Assume that a long straight track connects the different concourses of a large airport, and that a train is restricted to move back and forth on this track. This train is an example of an object, which is restricted to move along a line. Let us call the line the x-axis of our coordinate system and choose some point on the line as our origin. The object's position vector can then point in the positive or negative x-direction, and the object can move in the positive or negative x-direction.

In one dimension, if the x-component of a vector is positive, the vector is pointing in the positive x-direction, and if the x-component of a vector is negative, the vector is pointing in the negative x-direction.
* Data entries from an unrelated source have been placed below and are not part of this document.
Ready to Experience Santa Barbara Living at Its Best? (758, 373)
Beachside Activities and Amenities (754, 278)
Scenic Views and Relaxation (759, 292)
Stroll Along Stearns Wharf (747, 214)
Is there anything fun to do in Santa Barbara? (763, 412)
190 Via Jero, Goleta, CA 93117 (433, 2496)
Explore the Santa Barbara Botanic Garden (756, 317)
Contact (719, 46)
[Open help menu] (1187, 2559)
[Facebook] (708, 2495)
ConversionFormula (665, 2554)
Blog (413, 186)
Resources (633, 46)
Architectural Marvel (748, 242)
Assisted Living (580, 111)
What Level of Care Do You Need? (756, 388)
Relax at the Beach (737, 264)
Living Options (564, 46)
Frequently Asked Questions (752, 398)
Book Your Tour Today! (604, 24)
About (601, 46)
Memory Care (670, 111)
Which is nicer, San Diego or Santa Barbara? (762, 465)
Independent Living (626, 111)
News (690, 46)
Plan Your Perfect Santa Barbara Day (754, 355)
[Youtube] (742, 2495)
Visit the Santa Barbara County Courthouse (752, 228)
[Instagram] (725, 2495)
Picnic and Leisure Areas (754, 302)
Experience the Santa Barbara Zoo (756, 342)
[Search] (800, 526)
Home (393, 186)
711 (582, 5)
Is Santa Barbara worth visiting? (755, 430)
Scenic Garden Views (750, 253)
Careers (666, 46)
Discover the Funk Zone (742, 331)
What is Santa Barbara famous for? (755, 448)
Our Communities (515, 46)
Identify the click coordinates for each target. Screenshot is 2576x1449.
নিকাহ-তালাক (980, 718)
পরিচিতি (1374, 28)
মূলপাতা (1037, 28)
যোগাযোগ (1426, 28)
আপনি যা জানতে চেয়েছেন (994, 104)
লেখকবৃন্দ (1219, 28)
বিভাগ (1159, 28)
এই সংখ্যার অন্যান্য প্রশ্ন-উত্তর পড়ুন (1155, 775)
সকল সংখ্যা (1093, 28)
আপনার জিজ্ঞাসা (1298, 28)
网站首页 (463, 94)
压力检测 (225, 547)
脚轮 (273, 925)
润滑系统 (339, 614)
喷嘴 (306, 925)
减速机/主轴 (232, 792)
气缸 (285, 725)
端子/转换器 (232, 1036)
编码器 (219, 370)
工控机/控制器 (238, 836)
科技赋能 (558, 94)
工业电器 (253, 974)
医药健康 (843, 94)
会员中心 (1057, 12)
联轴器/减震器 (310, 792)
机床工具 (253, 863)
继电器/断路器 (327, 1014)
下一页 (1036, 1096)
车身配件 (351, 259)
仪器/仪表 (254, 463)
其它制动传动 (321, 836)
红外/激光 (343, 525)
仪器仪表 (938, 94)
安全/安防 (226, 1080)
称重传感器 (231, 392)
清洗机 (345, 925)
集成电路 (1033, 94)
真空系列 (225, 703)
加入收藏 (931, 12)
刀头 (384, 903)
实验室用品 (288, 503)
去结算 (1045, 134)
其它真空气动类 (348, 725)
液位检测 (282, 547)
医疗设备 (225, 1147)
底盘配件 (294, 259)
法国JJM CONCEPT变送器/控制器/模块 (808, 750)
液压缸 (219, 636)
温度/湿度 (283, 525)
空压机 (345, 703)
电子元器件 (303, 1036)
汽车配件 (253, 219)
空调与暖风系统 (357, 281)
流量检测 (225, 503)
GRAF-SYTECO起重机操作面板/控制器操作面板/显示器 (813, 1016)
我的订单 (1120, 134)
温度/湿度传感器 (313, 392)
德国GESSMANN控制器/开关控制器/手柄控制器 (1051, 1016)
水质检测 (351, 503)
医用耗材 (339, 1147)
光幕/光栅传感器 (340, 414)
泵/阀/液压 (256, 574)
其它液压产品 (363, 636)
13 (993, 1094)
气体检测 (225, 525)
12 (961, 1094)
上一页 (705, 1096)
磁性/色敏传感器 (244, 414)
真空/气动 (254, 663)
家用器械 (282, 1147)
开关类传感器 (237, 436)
In one dimension, the sign of the number can function
as the direction indicator.

For motion in one dimension we may write
**v** = v_{x}
**i**, or **v** = v**i**, since the velocity has only an x component, or just v, where a
positive number is a velocity vector pointing in the +x-direction and a negative
number is a velocity vector pointing in the negative -direction.

Assume that at a time t_{1} it is at a position x_{1}
and at a later time t_{2} it is at position x_{2}.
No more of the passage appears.